Rewrite everything from the line containing "Image resolution: width=1014" down to the line containing "click(299, 232)", replacing "package" with "module" and keeping everything else the same.
————
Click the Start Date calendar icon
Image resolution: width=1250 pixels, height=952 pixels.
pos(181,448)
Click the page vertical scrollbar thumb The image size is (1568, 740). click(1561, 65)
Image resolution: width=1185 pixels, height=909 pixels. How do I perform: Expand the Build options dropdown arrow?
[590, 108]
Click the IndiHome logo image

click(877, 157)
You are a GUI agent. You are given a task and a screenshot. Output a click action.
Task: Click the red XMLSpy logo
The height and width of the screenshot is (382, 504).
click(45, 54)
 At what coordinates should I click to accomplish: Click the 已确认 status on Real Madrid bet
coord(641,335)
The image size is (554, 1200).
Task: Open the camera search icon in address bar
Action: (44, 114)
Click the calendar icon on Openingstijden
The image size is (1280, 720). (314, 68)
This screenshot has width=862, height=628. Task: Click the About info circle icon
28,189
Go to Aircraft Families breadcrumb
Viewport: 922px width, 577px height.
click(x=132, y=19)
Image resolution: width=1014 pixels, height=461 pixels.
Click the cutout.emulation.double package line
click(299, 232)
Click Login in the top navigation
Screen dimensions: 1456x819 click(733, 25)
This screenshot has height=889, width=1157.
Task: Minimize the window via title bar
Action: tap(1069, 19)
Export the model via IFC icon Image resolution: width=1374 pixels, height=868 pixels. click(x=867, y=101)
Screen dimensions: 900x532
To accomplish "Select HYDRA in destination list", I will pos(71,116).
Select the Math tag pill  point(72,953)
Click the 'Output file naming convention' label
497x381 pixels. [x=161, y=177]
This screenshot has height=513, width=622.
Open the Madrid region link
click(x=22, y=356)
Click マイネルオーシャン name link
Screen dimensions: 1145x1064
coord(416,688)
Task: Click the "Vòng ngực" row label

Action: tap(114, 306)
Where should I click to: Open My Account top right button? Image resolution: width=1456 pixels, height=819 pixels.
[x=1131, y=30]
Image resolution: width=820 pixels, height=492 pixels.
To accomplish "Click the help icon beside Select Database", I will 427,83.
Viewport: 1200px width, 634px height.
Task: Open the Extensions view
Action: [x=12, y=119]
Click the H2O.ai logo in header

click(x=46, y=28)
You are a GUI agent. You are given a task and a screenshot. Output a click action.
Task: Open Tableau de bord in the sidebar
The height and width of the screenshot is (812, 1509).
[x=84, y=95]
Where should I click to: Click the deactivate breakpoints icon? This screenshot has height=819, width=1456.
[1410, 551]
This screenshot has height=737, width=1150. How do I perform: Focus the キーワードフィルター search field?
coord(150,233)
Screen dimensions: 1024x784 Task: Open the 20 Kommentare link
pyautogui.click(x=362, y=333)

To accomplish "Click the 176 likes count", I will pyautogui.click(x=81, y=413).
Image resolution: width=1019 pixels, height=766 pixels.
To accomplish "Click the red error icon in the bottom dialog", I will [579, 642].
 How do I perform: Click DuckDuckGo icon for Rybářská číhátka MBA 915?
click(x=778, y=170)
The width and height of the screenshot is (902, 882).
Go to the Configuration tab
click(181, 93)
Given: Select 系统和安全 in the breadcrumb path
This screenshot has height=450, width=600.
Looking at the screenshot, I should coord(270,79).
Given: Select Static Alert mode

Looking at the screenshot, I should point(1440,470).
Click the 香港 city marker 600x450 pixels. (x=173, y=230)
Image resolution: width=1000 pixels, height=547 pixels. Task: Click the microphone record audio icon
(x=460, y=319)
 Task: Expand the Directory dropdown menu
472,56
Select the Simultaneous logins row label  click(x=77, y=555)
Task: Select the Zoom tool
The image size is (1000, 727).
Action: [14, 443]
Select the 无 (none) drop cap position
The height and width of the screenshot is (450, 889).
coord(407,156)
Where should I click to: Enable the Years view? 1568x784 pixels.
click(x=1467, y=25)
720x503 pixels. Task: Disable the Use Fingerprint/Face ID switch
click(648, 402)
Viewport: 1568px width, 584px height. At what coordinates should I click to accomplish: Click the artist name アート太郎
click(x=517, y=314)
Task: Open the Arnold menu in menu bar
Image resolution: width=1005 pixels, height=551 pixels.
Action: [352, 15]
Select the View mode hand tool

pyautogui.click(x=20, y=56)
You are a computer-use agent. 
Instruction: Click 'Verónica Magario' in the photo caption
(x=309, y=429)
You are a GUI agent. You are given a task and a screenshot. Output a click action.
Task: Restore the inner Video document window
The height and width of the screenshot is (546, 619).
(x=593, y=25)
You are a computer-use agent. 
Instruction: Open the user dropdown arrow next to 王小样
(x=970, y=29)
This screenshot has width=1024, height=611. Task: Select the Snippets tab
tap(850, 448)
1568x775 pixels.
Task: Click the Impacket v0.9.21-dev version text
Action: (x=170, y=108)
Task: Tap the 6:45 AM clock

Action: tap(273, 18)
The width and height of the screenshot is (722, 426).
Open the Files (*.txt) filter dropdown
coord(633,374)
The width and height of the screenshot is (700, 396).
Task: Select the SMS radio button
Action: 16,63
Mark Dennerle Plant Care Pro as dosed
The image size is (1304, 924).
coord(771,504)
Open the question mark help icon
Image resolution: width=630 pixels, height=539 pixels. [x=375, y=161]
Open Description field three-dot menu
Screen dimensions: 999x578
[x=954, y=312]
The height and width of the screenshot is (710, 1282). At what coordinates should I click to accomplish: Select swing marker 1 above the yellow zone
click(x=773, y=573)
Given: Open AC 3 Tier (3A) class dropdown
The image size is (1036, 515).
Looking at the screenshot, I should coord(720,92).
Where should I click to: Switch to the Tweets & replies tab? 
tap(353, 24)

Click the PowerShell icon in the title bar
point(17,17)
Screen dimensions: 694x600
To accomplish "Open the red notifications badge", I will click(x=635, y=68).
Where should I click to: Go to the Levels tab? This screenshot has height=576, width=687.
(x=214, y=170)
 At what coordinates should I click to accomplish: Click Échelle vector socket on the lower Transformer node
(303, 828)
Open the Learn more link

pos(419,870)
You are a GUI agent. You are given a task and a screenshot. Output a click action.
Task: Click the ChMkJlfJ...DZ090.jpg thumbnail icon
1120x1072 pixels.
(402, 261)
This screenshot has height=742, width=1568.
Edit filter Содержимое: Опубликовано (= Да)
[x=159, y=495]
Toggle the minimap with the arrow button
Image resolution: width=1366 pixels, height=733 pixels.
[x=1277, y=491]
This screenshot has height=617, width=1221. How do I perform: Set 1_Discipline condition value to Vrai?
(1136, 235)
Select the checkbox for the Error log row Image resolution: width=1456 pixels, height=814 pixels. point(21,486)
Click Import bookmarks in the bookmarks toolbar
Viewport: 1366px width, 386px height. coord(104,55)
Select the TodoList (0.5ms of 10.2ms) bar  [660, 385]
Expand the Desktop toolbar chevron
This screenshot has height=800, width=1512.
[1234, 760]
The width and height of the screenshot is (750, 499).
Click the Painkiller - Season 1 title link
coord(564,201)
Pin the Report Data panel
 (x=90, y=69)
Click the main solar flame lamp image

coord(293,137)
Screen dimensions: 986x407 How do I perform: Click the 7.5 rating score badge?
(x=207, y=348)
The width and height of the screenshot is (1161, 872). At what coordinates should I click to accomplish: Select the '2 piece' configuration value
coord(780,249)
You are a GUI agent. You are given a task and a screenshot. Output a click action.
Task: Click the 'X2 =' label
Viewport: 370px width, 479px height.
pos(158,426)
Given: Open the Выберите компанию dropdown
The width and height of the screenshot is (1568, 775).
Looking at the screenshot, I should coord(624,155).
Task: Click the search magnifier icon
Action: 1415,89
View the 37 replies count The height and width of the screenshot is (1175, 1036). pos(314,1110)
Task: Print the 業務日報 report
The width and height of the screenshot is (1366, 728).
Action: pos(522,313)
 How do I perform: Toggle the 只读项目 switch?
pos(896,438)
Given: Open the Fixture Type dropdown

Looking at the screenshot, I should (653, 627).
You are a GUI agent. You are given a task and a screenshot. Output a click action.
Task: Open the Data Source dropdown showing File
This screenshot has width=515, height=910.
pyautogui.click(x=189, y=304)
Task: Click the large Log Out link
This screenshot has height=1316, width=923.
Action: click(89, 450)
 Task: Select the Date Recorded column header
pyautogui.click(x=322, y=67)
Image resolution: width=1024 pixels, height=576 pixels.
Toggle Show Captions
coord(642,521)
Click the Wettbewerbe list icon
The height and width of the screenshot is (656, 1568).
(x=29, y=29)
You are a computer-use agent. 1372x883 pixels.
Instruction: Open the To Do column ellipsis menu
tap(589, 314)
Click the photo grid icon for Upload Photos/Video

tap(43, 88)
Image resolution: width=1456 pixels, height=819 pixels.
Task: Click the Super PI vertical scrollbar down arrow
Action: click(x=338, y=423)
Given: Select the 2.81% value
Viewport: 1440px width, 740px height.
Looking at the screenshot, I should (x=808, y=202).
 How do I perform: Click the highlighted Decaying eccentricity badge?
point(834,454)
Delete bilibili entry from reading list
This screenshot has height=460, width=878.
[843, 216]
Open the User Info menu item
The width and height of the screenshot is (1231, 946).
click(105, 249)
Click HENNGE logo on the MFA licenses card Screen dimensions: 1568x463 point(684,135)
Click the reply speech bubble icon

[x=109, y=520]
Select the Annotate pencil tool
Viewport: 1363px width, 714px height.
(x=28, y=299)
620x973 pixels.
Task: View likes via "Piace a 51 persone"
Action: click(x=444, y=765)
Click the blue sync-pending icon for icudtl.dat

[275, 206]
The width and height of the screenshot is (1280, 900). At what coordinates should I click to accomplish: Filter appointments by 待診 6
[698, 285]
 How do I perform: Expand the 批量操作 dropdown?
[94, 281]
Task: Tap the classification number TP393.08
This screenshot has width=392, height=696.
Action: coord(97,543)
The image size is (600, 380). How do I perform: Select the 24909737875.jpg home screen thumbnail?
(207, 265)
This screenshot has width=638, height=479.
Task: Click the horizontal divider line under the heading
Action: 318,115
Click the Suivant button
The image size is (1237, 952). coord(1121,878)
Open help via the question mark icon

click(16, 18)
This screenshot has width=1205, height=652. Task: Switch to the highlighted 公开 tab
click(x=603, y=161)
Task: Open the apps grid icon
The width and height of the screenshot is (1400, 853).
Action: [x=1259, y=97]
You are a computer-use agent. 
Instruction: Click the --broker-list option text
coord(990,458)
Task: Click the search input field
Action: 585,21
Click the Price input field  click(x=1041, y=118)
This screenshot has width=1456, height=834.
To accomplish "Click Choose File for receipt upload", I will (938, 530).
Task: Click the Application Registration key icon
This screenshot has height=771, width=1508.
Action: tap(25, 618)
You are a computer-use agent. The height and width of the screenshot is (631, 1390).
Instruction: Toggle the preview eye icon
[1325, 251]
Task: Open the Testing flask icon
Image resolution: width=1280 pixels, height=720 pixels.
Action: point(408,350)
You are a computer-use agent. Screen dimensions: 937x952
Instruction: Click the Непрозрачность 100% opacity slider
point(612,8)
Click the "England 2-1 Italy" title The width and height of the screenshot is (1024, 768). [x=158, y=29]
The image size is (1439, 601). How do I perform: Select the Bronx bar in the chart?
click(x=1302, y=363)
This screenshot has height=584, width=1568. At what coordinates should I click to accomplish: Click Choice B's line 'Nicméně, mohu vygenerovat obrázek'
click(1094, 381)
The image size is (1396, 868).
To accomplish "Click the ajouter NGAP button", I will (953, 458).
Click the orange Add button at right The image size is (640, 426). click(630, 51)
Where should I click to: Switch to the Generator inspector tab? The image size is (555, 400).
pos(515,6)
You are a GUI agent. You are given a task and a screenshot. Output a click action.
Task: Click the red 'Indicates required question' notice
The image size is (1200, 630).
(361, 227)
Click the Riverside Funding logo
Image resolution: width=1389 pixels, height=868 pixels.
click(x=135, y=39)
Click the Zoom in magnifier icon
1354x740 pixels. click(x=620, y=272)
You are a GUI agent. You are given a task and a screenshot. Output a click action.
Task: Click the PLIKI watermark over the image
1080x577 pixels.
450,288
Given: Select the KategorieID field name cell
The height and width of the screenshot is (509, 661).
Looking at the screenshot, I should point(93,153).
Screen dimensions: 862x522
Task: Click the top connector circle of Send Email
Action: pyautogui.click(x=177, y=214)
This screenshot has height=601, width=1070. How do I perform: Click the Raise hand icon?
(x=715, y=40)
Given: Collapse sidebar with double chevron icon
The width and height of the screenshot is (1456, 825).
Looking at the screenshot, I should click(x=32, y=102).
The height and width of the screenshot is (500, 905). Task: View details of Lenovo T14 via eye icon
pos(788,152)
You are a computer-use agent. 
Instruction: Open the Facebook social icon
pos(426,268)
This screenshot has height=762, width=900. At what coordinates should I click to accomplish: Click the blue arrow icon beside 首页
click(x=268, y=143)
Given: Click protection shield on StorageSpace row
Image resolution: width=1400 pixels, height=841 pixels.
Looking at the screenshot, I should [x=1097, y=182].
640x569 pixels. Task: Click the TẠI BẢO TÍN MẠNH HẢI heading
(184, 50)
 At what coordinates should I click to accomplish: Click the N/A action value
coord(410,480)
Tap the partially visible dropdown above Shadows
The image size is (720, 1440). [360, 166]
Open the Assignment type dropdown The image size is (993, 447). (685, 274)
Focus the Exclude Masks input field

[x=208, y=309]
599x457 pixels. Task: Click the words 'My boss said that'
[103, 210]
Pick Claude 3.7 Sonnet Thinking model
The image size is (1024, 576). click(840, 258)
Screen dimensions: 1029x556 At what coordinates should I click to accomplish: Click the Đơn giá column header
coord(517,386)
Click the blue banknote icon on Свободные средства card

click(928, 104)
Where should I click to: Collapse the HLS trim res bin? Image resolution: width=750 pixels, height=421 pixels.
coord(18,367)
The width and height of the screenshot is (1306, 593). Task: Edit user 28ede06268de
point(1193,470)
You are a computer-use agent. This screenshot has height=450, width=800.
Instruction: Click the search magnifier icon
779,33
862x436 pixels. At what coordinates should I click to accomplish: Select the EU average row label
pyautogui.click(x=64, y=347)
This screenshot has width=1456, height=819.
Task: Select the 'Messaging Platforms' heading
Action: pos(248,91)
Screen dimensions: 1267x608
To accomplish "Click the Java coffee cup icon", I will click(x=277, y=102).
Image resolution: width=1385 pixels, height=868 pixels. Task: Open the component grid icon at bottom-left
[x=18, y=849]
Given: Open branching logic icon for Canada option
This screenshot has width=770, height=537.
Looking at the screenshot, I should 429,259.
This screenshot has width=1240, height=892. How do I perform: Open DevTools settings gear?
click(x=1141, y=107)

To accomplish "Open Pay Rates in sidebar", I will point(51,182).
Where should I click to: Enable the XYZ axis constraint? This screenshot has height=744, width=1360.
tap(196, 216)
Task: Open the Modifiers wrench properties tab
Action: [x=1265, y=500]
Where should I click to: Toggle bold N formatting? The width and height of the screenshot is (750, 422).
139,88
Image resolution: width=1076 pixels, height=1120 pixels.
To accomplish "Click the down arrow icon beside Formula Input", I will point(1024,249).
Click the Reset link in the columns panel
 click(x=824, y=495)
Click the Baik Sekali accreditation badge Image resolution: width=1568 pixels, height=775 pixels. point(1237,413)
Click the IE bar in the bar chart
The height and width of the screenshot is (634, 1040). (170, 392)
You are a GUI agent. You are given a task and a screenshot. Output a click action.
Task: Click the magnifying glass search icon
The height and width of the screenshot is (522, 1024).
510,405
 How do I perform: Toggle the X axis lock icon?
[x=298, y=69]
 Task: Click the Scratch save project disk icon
————
Task result
Image resolution: width=1014 pixels, height=461 pixels.
Click the cutout.emulation.double module line
click(299, 232)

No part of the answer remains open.